We had been regularly covering developments around Web 2.0, one of the hottest topics today. We covered several emerging developments around Web 2.0 here, here, here, here. The new services represent a shift to what is being described as "Web 2.0," a generation of Internet software technologies that will seamlessly plug together in new and unexpected ways, much like Lego blocks.

Dion Hinchcliff
brings together a list of The Best Web 2.0 Software of 2005 . It’s so amazing to see the number of new and innovative apps that are springing up, based on old and new technology alike.
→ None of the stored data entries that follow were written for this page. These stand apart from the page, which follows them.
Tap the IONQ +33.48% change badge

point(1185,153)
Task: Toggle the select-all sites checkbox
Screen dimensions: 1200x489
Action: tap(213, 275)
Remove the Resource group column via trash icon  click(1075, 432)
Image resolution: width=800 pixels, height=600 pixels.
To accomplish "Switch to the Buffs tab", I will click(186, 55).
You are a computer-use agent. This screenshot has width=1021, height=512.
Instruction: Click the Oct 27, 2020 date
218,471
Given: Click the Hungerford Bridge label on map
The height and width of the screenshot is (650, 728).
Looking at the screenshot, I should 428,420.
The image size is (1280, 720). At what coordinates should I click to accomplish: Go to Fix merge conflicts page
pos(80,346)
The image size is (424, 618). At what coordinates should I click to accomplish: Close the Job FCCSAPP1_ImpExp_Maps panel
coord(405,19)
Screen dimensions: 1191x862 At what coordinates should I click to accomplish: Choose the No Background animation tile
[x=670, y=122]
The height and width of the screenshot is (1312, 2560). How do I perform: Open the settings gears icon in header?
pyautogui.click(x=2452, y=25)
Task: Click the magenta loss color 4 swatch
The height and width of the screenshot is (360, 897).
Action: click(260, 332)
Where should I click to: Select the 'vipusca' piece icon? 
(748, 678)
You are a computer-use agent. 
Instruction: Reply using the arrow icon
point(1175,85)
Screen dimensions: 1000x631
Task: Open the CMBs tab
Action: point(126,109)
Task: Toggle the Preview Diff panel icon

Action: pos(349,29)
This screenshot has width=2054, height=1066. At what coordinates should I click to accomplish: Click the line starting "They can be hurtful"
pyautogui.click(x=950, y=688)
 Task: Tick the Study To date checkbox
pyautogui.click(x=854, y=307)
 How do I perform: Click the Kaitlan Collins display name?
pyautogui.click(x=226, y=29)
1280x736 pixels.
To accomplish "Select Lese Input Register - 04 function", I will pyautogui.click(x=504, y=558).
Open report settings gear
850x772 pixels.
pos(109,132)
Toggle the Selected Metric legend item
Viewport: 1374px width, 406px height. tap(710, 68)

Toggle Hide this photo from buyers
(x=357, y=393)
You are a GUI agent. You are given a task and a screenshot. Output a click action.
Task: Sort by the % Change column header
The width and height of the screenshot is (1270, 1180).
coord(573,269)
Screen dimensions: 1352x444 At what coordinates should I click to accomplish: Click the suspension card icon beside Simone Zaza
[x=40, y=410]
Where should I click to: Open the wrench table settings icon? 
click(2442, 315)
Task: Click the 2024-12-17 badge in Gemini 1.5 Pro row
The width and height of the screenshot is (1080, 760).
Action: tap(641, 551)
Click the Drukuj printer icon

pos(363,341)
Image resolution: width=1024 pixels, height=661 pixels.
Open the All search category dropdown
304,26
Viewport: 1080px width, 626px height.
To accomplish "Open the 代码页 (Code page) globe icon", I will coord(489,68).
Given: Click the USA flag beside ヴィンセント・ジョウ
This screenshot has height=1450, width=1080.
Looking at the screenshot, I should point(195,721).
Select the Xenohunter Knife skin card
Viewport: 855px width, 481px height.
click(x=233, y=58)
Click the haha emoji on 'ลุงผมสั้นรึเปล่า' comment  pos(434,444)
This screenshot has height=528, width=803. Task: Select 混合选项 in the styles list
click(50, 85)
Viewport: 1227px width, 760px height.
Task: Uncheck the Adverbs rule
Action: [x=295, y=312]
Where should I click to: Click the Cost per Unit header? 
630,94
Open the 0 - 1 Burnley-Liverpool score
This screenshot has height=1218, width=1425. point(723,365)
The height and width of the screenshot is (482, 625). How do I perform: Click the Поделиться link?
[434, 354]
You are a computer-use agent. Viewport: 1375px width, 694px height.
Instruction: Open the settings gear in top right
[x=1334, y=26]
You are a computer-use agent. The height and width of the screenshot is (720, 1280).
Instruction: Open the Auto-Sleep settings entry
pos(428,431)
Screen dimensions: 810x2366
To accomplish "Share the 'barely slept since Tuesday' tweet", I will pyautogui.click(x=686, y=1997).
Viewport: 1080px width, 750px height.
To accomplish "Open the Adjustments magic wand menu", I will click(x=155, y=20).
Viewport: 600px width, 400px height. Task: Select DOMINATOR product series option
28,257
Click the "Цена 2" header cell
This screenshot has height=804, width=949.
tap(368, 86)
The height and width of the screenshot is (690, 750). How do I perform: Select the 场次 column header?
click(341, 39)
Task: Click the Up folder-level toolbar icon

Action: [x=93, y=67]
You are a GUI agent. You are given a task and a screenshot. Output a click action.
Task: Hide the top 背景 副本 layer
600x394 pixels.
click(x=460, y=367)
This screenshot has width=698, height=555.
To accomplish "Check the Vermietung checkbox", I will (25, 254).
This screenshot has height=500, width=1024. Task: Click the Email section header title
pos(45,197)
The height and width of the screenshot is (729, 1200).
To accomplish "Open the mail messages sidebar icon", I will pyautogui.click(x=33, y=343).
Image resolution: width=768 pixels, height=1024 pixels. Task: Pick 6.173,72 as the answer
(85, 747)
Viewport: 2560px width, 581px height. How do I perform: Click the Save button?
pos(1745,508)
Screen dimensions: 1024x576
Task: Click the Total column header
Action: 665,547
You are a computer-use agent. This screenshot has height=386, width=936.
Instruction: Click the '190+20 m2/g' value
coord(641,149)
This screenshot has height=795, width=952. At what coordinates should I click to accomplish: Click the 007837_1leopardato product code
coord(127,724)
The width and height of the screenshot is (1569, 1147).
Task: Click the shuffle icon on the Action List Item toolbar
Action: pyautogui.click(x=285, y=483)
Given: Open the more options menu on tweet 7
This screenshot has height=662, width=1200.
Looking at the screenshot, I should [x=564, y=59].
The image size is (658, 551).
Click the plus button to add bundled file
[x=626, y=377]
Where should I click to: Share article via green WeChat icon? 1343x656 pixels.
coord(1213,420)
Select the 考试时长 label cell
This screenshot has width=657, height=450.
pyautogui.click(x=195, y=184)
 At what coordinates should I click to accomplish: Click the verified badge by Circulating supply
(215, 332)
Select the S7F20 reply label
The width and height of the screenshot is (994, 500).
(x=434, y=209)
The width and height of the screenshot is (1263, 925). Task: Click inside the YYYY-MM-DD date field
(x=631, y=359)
No one person could accurately list the best Web 2.0 software of 2005. As he sees so much has happened in this space recently and a tidal wave of innovative, high-quality software has been released this year. So much in fact, that it's hard to keep track of it all.Concrete examples of web 2.0 abound - this list as he sees it is to give credit where credit is due to all the hard-working folks building the next generation of the Web. Some of the key sites identified as winners ( the posting has a lot more sites listed) – the creative energy and innovative streak is indeed amazing and gives a lot of hope for a better future. Some of the notable sites include:
- Del.icio.us.com
- Netvibes.com
- Voo2do.com
- Digg.com
- Flickr.com
- Openomy.com
- Memeorandum.com
- Writley
- Calendurhub
- Basecamp
There are lot of such sites - also to note that the leaders are also potential takeover candidates - clearly demonstrating the potential value of these applications.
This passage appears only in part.